Uit Wikipedia, de vrije encyclopedie
Ga naar: navigatie, zoeken
Samenvoegen   Iemand vindt dat de onderstaande inhoud, of een gedeelte daarvan, samengevoegd zou moeten worden met Fluorometrie, of dat er een duidelijkere afbakening tussen beide artikelen dient te worden gemaakt  (hier melden).

Fluorescentiespectroscopie is een techniek waarmee fluorescente stoffen geïdentificeerd en gekarakteriseerd kunnen worden. Fluorescentiespectroscopie wordt doorgaans uitgevoerd met een fluorimeter. Een fluorimeter is een instrument dat gebruikt wordt om de intensiteit van de fluorescentie van een bepaalde stof te meten. De golflengten voor excitatie en emissie kunnen in een fluorimeter ingesteld worden.

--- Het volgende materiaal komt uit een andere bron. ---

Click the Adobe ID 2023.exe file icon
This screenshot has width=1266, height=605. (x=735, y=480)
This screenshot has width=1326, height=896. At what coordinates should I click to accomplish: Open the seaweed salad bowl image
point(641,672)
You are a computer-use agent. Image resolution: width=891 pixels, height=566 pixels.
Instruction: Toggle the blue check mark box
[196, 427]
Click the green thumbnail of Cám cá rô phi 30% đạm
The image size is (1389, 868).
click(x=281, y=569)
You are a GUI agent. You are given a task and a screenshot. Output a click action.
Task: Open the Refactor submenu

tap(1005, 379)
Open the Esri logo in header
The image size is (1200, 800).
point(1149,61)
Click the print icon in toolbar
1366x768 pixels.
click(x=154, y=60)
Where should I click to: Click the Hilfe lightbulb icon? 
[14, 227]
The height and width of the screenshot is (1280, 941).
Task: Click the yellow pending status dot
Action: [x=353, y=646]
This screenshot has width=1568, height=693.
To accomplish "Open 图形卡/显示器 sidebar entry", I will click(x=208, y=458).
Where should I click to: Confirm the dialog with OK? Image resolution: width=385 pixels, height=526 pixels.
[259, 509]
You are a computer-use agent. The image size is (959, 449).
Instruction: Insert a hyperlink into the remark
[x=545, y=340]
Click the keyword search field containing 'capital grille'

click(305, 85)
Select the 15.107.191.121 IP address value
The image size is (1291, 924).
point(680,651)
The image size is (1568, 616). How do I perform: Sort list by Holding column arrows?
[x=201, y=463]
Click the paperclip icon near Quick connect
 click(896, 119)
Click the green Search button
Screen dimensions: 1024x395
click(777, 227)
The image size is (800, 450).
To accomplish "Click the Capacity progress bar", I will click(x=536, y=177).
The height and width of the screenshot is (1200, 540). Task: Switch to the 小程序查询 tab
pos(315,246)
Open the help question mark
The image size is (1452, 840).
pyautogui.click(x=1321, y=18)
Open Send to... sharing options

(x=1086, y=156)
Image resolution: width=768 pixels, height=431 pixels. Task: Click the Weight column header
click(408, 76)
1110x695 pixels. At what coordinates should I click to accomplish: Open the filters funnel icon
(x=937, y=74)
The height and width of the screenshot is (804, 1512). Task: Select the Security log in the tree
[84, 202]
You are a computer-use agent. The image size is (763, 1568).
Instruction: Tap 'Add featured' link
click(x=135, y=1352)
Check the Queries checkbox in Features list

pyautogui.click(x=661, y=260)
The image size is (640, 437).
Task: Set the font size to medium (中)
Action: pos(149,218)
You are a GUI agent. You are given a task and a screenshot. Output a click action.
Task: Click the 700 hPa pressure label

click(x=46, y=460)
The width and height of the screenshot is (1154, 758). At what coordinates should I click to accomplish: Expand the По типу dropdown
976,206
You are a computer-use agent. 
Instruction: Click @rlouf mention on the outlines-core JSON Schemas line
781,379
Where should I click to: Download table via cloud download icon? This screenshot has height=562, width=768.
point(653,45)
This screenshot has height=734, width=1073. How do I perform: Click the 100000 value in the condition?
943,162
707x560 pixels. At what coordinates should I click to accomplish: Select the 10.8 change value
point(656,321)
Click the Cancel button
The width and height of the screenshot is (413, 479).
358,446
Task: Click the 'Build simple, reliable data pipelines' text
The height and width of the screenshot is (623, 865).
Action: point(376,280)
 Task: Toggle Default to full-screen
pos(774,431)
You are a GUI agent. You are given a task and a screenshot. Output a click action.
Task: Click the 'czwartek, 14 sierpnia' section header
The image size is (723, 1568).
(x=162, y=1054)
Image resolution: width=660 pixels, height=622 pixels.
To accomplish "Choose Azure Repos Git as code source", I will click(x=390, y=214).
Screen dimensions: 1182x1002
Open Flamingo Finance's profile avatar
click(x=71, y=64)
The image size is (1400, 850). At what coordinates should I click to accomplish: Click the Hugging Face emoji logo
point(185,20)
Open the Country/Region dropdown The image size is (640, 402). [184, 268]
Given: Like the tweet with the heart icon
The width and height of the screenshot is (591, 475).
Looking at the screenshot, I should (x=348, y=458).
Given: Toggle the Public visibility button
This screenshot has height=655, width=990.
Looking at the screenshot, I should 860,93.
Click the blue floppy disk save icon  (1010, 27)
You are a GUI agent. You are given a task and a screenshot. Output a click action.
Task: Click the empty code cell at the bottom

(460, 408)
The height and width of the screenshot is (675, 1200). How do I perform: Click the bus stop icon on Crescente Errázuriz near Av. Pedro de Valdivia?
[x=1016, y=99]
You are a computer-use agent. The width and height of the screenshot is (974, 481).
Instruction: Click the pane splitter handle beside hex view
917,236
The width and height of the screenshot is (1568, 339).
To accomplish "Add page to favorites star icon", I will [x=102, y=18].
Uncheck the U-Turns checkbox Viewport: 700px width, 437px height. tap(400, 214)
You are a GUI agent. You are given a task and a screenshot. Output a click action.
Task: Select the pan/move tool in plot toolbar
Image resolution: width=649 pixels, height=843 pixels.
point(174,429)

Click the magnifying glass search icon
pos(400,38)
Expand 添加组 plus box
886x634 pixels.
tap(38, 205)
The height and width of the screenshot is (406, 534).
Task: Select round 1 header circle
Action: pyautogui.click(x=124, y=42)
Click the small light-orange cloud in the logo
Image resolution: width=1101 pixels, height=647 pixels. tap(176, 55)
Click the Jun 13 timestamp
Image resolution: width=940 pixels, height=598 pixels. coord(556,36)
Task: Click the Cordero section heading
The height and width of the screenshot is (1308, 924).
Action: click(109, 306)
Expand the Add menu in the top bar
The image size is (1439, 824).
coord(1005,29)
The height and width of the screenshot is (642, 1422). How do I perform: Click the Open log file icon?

Excitatie- en emissiespectra zijn stofspecifiek. Fluorescentiespectroscopie kan dus gebruikt worden om stoffen te identificeren.

Instrumentatie[bewerken]

Een fluorimeter bevat een lamp, een cuvethouder waarin een cuvet met de te meten oplossing wordt geplaatst, monochromators en een detector. Voor samples in oplossing worden glazen of silica cuvetten gebruikt. Opgeloste moleculen worden geëxciteerd door UV licht, de bron is meestal een deuterium of een xenon lamp van 150-800W. Breedband excitatielicht van een lamp straalt via een monochromator, waar maar een bepaalde golflengte doorheen kan, op het monster. De fluorescentie wordt vervolgens verspreid, passeert een andere monochromator en wordt gedetecteerd door een fotomultiplier of een fotodiode. Met behulp van de exciterende monochromator kan het exciterende spectrum bepaald worden en met de fluorescente monochromator het fluorescente spectrum. Ook bevat een fluorimeter nog een lineaire versterker en een recorder.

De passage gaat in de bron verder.